PROBLEMS TO SOLVE ▸
[A] Translate this sentence from the article about the Unity campus sale into Spanish: "A&G has not published the listing price for the campus."
[B] In the article about the Unity campus sale, what value did the town assess the campus property at?
[C] Continue the article about the sale of the Unity campus from its last sentence.

SELECTED EXTRACT ▸
[Start of Attachment]
A proposal to host asylum seekers at Unity Environmental University sought to take advantage of the empty dorms on the 225-acre campus. That plan is now unlikely given the school’s decision to sell its property in Unity. Derek Davis/Staff Photographer

The Waldo County campus of Unity Environmental University is up for sale after years of consideration.

A&G Real Estate Partners announced Wednesday that the school, formerly known as Unity College, was accepting offers for the 225-acre property.

Unity Environmental University’s board of trustees has been weighing options for the largely vacant campus for years. In the most recent development, nonprofits and immigrant groups were hoping to create housing for asylum seekers in the empty dormitories – but money and concerns from townspeople posed a barrier.

A&G has not published the listing price for the campus. But according to Mainebiz, the town assessed the campus property at $26.8 million.

The choice to put the Unity campus on the market has been years in the making amid sweeping changes for Unity Environmental College.

The school first launched a remote education program in 2016, when it was still Unity College. After the start of the COVID-19 pandemic, many Maine colleges began welcoming students back to campus for the fall 2020 semester. But the Unity administration chose to maintain a fully remote program for the entire 2020-21 school year.


In August 2020, officials announced that the university was shifting its program to embrace hybrid learning and laid off 15% of its staff. That’s when officials first announced they were mulling over the sale of the campus in Unity.

The school shifted its headquarters to a new campus for environmental professions programs at Pineland Farms in New Gloucester in 2021. Earlier this year, the school was renamed Unity Environmental University. Meanwhile, enrollment has been on the upswing with 5,000 full-time students across all of its programs, the school said.
[End of Attachment]
(Stored data)
[Start of Attachment]
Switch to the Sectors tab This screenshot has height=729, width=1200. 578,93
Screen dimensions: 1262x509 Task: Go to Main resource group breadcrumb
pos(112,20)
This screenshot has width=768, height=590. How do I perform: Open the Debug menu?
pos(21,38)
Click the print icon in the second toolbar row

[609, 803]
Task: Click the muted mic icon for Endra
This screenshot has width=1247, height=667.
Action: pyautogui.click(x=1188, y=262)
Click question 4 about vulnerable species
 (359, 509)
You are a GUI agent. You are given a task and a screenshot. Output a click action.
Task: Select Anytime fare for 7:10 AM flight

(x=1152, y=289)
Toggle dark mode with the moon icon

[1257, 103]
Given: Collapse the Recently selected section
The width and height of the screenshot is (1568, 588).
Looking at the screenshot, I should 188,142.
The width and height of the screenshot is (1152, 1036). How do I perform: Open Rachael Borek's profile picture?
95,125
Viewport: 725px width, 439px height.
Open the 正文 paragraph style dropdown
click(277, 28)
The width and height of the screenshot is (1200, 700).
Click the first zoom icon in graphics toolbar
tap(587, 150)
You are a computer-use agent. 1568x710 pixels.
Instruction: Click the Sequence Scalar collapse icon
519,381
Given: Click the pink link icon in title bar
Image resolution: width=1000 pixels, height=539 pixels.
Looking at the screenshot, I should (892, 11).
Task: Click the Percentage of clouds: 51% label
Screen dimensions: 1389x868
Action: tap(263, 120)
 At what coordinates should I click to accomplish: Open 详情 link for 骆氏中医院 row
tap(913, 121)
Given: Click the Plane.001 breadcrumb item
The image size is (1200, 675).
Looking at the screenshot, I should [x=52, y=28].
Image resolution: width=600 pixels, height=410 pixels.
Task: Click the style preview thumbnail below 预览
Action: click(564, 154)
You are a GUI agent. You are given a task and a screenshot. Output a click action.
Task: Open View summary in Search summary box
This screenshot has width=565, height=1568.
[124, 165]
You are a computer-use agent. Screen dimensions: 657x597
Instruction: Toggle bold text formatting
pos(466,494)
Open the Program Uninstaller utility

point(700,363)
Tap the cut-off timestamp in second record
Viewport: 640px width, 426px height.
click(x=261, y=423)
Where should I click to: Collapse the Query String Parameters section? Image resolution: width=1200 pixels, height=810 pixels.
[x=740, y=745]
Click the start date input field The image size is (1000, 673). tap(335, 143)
[End of Attachment]
ANSWERS GIVEN ▸
[A] A&G no ha publicado el precio de venta del campus.

[B] $26.8 million.

[C]
Even so, the Waldo County campus has been fairly empty. Only about 50 students are on the Unity campus at a time while several buildings have been largely vacant.

With that open space in mind, the Greater Portland Council of Governments began promoting an idea to house asylum seekers on the Unity campus in early July. The proposal was an attempt at relieving a housing crisis for over 1,600 asylum seekers who have come to Portland from Jan. 1 through July.

The idea received pushback from some officials and residents in Unity, who were concerned that the influx of people would overwhelm the town. But money has posed the largest obstacle. The plan would need $10 million, $7.8 million of which the council proposed to pay to Unity Environmental University. But MaineHousing spokesman Scott Thistle said in mid-July that there was no federal funding immediately available and no reservoir of state money to draw from.

Unity Environmental University President Melik Peter Khoury previously had said he’d consider a proposal. Those negotiations are ongoing, according to a spokesman from GPCOG.

This story was updated at noon on Friday to clarify the status of discussions with the Greater Portland Council of Governments.